A dyad symmetry element in the fibroblast growth factor-2 gene promoter with different levels of activity in astrocytoma and hepatocelluar carcinoma cell lines.

Fibroblast growth factor-2 (FGF-2) gene expression is reported to be spatially and temporally regulated in the process of development, normal growth, and wound healing. We postulated that its constitutive expression in human malignant astrocytoma cells is due to loss of function of the regulatory mechanism of FGF-2 gene expression. Here, we report the characterization of a unique element in the FGF-2 gene promoter. We investigated the transcriptional regulation of the FGF-2 gene in a human malignant astrocytoma (U87MG) and a human hepatocellular carcinoma (HepG2) cell line.
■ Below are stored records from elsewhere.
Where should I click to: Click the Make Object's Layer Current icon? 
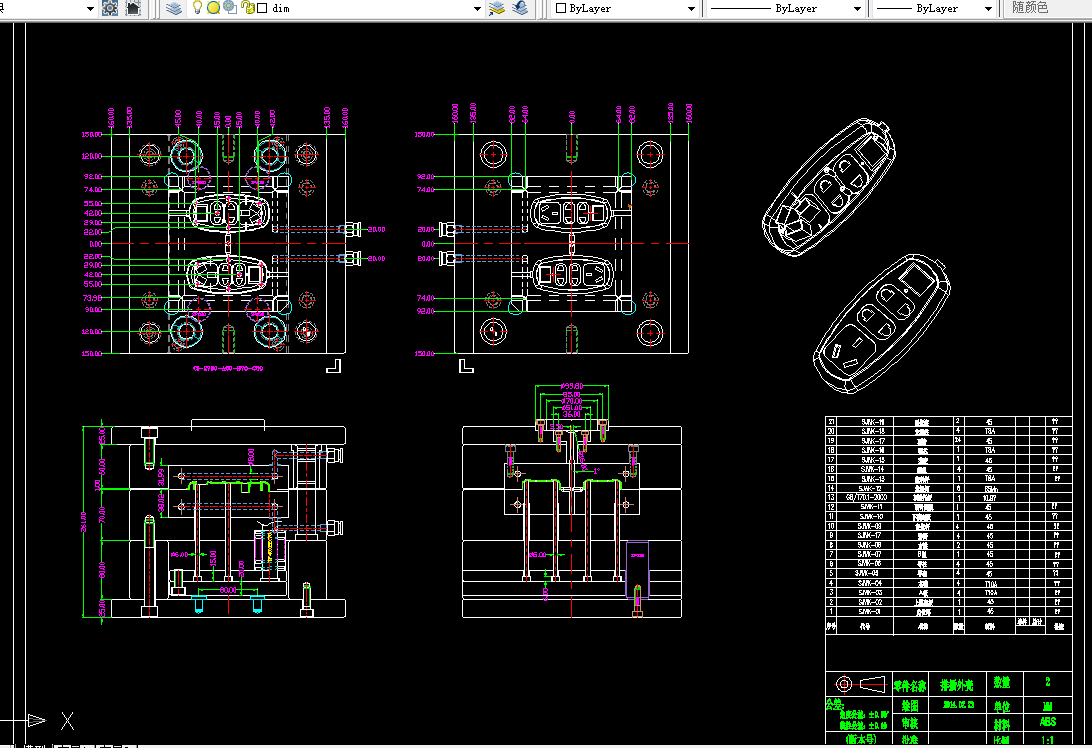497,8
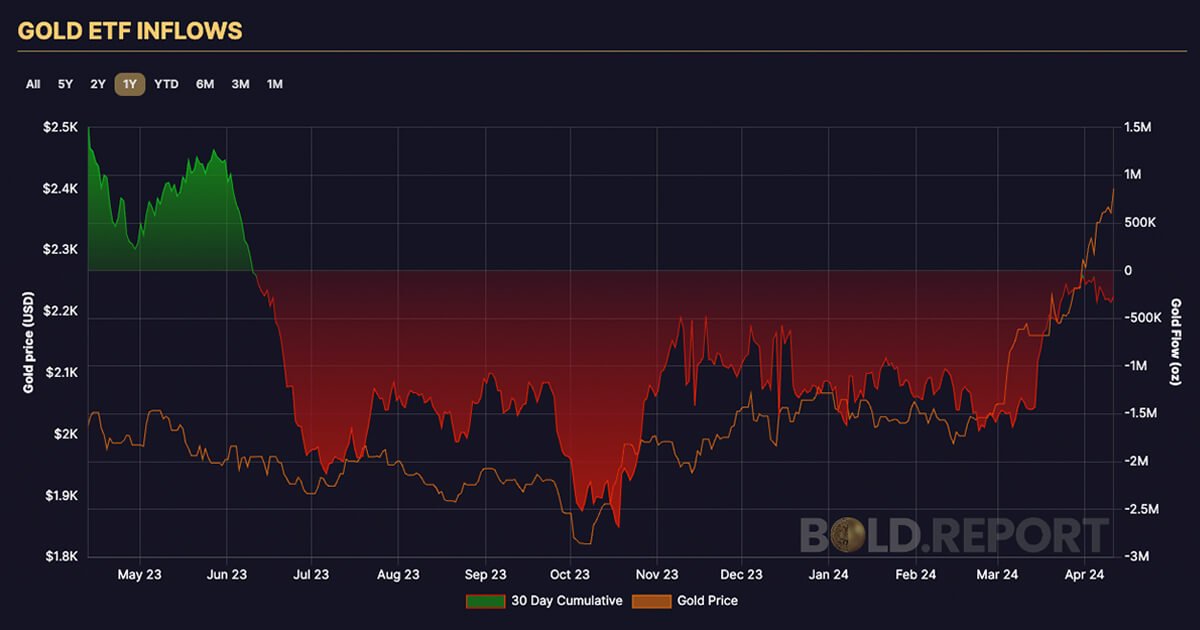Switch chart to 5Y range

coord(65,84)
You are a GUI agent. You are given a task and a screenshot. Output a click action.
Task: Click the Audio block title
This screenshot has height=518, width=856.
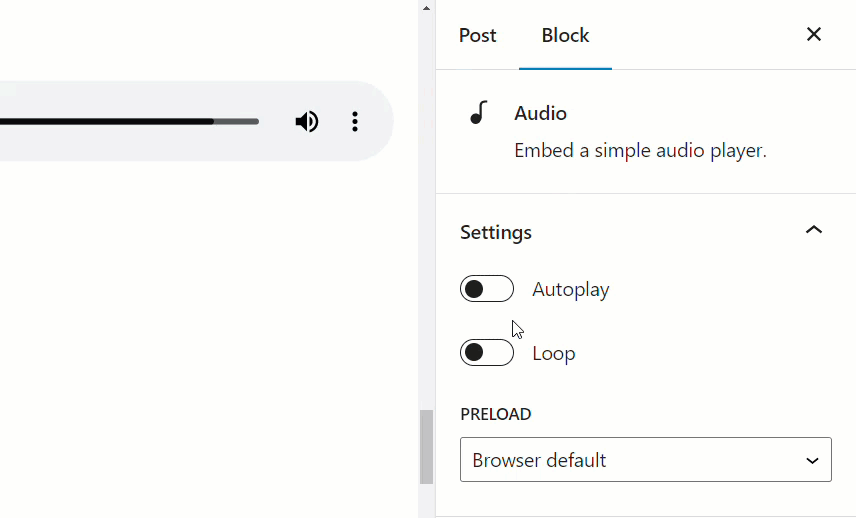(540, 114)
We found that a dyad symmetry element (DSE) in the FGF-2 gene promoter exhibited different promoter activities; in HepG2 cells it did, while in U87MG cells it did not, exhibit repressive activity. Examination of the relative promoter activities of the DSE in a thymidine kinase promoter revealed it exerted different activities, just as it did in the 2 cell lines studied. Gel shift assay demonstrated that 2 proteins bound to the DSE in nuclear extracts from HepG2 cells and that one protein was missing in nuclear extracts from U87MG cells. These results suggest that the DSE has a crucial role as a transcriptional regulatory element of FGF-2 gene expression.